> _ЗАДАНИЕ A_: Выпишите из строк ниже все, где встречается «Cursor», с учётом регистра.

Прошло шесть лет с того дня, как Вивальди покинули своё прежнее жилище, переселившись в соседний приход. Но обитатели площади Брагора и прилегающих переулков их не забывали, так как Джован Баттиста продолжал держать там свою лавку цирюльника. Дело было прибыльным и пользовалось спросом в Венеции. Правда, он относился к нему без прежнего рвения, да и годы сказывались. Как-никак, а скоро шестьдесят стукнет. Но пока только дон Антонио приносил кое-что в дом. Бонавентура, отрезанный ломоть, устроился где-то в Вероне или в Болонье. Все остальные чада сидели на отцовской шее. Но в семье ждали, что Чечилия, опередив старшую Маргариту, вот-вот выйдет замуж. Женихом её был некто Антонио, дальний родственник преуспевающего семейства венецианских сценографов Мауро. О нём в округе поговаривали как о славном, но незадачливом малом: хотя не вертопрах, но без ремесла в руках. Однажды под вечер он явился в дом к невесте, подарив ей, как это было принято, золотое колечко с двумя крохотными алмазами. Чечилия с радостью приняла дар. Но мудрая Камилла узрела в этом жесте некий намёк на затяжку с женитьбой. Джован Баттиста не стал разубеждать жену, но заметил, вспомнив старую пословицу:

— В любви любое промедленье способно погасить влеченье.

> _ДАННЫЕ НАБОРА_:

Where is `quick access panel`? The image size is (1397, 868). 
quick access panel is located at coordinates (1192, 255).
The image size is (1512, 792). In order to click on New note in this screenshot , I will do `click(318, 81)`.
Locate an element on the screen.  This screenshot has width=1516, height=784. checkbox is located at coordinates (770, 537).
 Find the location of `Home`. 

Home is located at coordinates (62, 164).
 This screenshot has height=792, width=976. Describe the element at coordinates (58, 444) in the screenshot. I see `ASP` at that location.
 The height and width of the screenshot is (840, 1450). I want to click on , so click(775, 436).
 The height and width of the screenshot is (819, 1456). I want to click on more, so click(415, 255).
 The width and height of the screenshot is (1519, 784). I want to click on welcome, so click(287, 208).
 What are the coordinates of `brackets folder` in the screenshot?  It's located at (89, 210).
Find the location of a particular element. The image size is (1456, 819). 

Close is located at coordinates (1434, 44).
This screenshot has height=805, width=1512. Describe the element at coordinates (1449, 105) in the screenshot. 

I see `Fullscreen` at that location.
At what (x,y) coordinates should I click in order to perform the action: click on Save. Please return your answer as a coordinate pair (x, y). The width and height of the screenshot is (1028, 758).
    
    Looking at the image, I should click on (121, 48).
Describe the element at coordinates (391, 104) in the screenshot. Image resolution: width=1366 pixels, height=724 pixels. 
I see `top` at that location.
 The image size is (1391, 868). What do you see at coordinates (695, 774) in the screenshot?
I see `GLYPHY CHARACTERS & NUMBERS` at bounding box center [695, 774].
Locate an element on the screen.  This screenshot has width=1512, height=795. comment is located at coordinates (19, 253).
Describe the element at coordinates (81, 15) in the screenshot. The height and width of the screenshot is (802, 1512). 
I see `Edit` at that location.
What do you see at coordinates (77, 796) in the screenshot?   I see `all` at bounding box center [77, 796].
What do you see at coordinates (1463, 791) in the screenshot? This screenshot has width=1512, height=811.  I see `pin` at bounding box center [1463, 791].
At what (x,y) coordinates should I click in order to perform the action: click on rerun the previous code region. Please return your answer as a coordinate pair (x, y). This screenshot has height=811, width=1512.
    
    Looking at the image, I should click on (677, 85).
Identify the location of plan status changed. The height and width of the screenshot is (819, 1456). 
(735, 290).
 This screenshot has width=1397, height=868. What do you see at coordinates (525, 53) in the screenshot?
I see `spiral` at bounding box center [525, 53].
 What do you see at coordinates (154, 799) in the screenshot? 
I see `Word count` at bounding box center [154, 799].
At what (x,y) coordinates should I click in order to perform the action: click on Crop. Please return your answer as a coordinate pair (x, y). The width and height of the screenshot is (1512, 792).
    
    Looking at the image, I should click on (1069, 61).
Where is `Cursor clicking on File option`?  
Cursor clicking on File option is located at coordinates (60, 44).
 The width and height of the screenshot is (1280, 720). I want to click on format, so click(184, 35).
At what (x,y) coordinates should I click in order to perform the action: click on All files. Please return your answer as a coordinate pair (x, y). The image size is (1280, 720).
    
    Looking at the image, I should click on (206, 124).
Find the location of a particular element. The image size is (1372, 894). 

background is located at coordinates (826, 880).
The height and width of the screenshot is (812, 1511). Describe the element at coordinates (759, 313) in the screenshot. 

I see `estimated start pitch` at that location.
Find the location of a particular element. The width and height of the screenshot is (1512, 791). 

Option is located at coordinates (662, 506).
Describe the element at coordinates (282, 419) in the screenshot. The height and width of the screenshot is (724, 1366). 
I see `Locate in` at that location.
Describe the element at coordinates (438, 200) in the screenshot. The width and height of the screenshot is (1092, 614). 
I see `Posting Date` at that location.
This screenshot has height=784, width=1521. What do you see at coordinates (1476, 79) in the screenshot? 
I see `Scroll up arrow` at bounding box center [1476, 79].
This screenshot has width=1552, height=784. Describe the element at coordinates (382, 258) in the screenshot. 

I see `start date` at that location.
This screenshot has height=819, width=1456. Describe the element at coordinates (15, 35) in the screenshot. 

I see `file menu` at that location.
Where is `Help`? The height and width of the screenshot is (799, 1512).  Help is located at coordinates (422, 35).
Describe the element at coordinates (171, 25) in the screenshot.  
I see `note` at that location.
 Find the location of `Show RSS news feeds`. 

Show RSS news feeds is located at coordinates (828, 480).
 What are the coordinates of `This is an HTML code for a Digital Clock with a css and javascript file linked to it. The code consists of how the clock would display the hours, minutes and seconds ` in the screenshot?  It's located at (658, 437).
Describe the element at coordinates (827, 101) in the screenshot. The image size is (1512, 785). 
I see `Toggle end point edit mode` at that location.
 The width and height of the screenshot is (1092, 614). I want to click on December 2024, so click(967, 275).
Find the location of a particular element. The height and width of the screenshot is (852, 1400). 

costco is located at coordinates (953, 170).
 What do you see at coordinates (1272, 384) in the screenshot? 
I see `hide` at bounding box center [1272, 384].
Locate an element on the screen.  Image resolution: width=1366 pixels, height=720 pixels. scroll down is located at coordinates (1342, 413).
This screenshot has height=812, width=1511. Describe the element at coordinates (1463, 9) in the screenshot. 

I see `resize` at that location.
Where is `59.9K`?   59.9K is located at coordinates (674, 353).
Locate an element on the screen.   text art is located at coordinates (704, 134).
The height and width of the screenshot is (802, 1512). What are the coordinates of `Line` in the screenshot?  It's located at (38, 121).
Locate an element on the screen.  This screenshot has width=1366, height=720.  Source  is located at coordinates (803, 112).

> _ЗАДАНИЕ B_: Продолжите рассказ о семье Вивальди, начав сразу после его последней фразы.

> _ОТВЕТ A_:
Where is `Cursor clicking on File option`?  
Cursor clicking on File option is located at coordinates (60, 44).

> _ОТВЕТ B_:
Ничего не поделаешь. Видать, дочь на выданье не скоро покинет родительский дом. Зато верным подспорьем отцу оказался третий сын Франческо Гаэтано, из которого со временем должен получиться хороший цирюльник. Дела в лавке шли неплохо, и клиенты-завсегдатаи часто спрашивали Джован Баттисту о его старшем сыне-священнике и дочерях. А женщины у колодца, поглядывая на бывшее жилище Вивальди, вспоминали весёлый праздник на площади по случаю возведения в сан дона Антонио и его игру на скрипке, звуки которой тогда разносились по всей Брагоре.

Как-то Джован Баттиста припозднился в лавке, и когда принялся закрывать ставни на окнах, из темноты перед ним выросла фигура дона Лоренцо, освещённая фонарём, который держал в руке служка, точно codega(так в Венеции называли театральных слуг, в обязанность которых входило освещать зрителям путь после спектакля). Священник сообщил печальную весть о кончине старой зеленщицы Кате. Несмотря на годы, тетушка Кате изрядно пила. Он предложил помянуть добрую прихожанку, которую любили в округе за весёлый нрав.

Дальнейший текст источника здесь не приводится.